Die Automobilindustrie, als Kernsektor der deutschen Wirtschaft, verzeichnete einen Umsatzrückgang von 1,6 Prozent. In diesem Sektor wurden allein innerhalb eines Jahres netto etwa 51.500 Stellen abgebaut, was fast sieben Prozent der Arbeitsplätze entspricht.
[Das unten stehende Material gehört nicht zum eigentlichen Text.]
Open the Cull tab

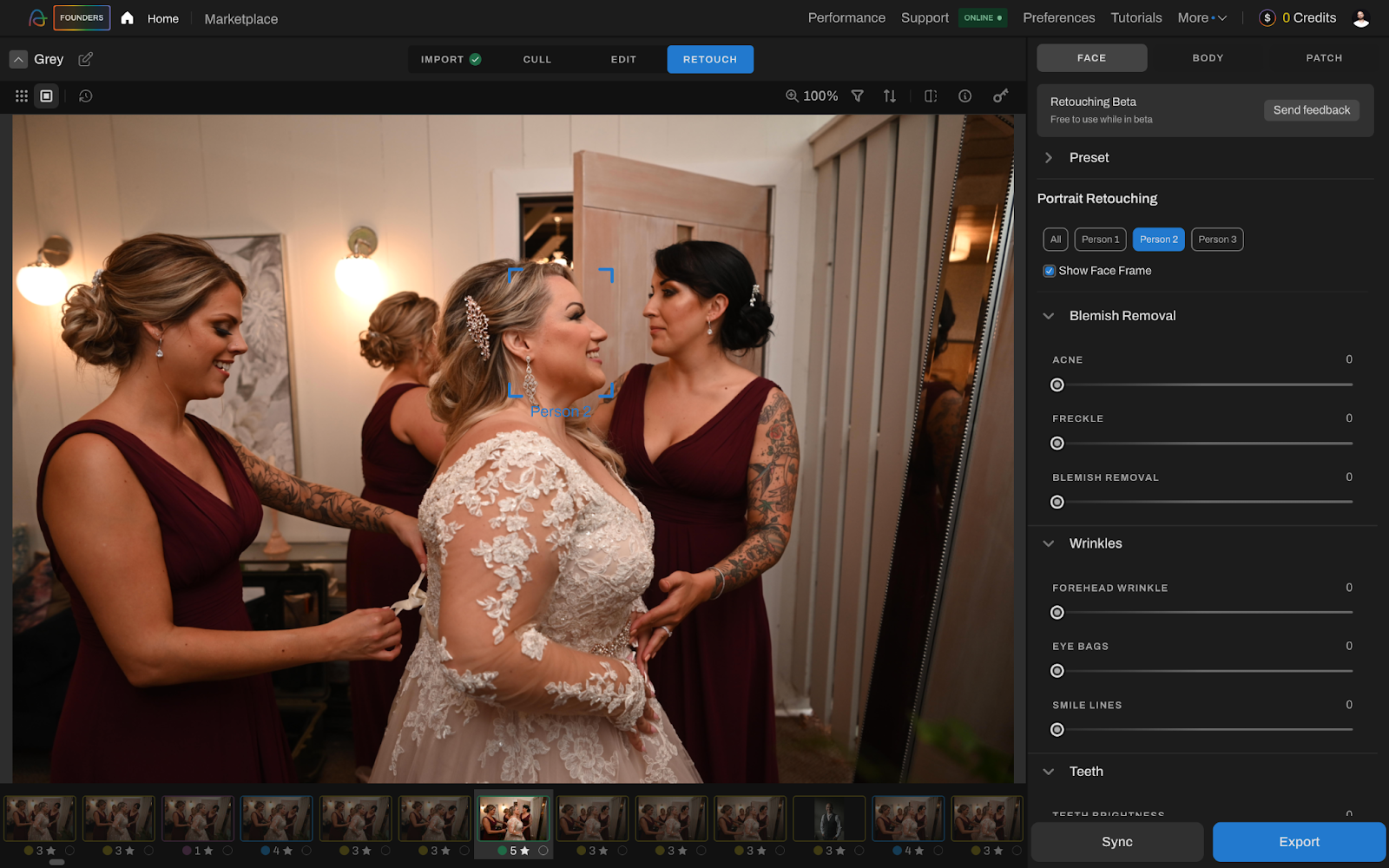pyautogui.click(x=537, y=60)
Kein anderer Industriezweig sah einen derart massiven Stellenabbau, wobei fast die Hälfte aller verlorenen Industriearbeitsplätze in Deutschland auf den Automobilsektor entfiel.

Im Maschinenbau wurden laut EY etwa 17.000 Arbeitsplätze gestrichen, in der Metallerzeugung etwa 12.000.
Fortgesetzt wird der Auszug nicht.